**To do:** Rewrite the data below as a JSON array of strings, one string per line, omitting any blank lines.

Data listing:
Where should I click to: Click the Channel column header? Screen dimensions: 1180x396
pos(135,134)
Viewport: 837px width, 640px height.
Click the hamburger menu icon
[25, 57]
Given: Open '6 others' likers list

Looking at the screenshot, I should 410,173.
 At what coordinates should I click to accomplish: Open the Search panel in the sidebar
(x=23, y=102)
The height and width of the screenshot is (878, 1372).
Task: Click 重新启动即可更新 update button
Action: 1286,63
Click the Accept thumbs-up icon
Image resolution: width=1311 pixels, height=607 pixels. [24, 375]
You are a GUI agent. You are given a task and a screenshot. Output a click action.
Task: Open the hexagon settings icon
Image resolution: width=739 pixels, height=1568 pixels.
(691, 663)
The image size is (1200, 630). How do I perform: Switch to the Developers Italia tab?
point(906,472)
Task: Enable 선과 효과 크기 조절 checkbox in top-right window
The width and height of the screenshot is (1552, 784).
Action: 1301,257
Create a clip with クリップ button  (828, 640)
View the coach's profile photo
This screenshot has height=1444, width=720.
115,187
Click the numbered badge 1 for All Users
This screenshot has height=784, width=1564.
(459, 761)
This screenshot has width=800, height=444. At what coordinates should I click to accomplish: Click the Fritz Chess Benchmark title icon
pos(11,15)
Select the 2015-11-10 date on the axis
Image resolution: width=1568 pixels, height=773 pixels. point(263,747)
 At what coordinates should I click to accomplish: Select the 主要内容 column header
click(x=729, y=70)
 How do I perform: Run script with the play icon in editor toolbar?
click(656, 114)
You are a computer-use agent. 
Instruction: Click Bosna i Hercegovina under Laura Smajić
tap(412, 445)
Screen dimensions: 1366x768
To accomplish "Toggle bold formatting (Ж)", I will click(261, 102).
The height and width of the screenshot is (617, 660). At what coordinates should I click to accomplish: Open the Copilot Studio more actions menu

**Finished exercise:**
[
  "Where should I click to: Click the Channel column header? Screen dimensions: 1180x396",
  "pos(135,134)",
  "Viewport: 837px width, 640px height.",
  "Click the hamburger menu icon",
  "[25, 57]",
  "Given: Open '6 others' likers list",
  "Looking at the screenshot, I should 410,173.",
  " At what coordinates should I click to accomplish: Open the Search panel in the sidebar",
  "(x=23, y=102)",
  "The height and width of the screenshot is (878, 1372).",
  "Task: Click 重新启动即可更新 update button",
  "Action: 1286,63",
  "Click the Accept thumbs-up icon",
  "Image resolution: width=1311 pixels, height=607 pixels. [24, 375]",
  "You are a GUI agent. You are given a task and a screenshot. Output a click action.",
  "Task: Open the hexagon settings icon",
  "Image resolution: width=739 pixels, height=1568 pixels.",
  "(691, 663)",
  "The image size is (1200, 630). How do I perform: Switch to the Developers Italia tab?",
  "point(906,472)",
  "Task: Enable 선과 효과 크기 조절 checkbox in top-right window",
  "The width and height of the screenshot is (1552, 784).",
  "Action: 1301,257",
  "Create a clip with クリップ button  (828, 640)",
  "View the coach's profile photo",
  "This screenshot has height=1444, width=720.",
  "115,187",
  "Click the numbered badge 1 for All Users",
  "This screenshot has height=784, width=1564.",
  "(459, 761)",
  "This screenshot has width=800, height=444. At what coordinates should I click to accomplish: Click the Fritz Chess Benchmark title icon",
  "pos(11,15)",
  "Select the 2015-11-10 date on the axis",
  "Image resolution: width=1568 pixels, height=773 pixels. point(263,747)",
  " At what coordinates should I click to accomplish: Select the 主要内容 column header",
  "click(x=729, y=70)",
  " How do I perform: Run script with the play icon in editor toolbar?",
  "click(656, 114)",
  "You are a computer-use agent. ",
  "Instruction: Click Bosna i Hercegovina under Laura Smajić",
  "tap(412, 445)",
  "Screen dimensions: 1366x768",
  "To accomplish \"Toggle bold formatting (Ж)\", I will click(261, 102).",
  "The height and width of the screenshot is (617, 660). At what coordinates should I click to accomplish: Open the Copilot Studio more actions menu"
]